Choi, Yeo Jin, Na, Jong Deok, Jun, Doo Sung, Kim, Young Chul
Journal of functional foods 2018 v.44 pp. 65-73
DNA damage, S-adenosylmethionine, betaine, blood serum, cytotoxicity, enzyme activity, galactosamine, glutathione, hepatotoxicity, histopathology, lipid peroxidation, liver, liver diseases, males, metabolism, ornithine decarboxylase, polyamines, protective effect, putrescine, rats
We investigated the protective effect of betaine against galactosamine (GalN)-induced acute hepatic injury. Male rats received betaine from 2 wk prior to GalN treatment.
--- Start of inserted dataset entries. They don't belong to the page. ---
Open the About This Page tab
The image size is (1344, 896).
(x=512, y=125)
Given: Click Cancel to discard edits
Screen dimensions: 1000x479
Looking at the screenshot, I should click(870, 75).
Betaine supplementation inhibited the elevation of serum enzyme activities and the histopathological changes induced by GalN challenge. However, hepatic lipid peroxidation, glutathione levels, and oxidative DNA damage were unaffected by either GalN or betaine treatment. GalN treatment suppressed ornithine decarboxylase (ODC) expression and decreased putrescine levels in liver, both of which were prevented by betaine supplementation. In H4IIE cells, treatment with betaine or S-adenosylmethionine provided complete protection against GalN-induced cytotoxicity. Addition of difluoromethylornithine, an irreversible ODC inhibitor, abolished the protective effect of betaine and S-adenosylmethionine, indicating that depletion of putrescine is critically implicated in GalN-induced cytotoxicity. These results suggest that the beneficial effect of betaine against GalN-induced hepatotoxicity can be attributed to the improvement of polyamine metabolism via elevation of S-adenosylmethionine availability in the liver.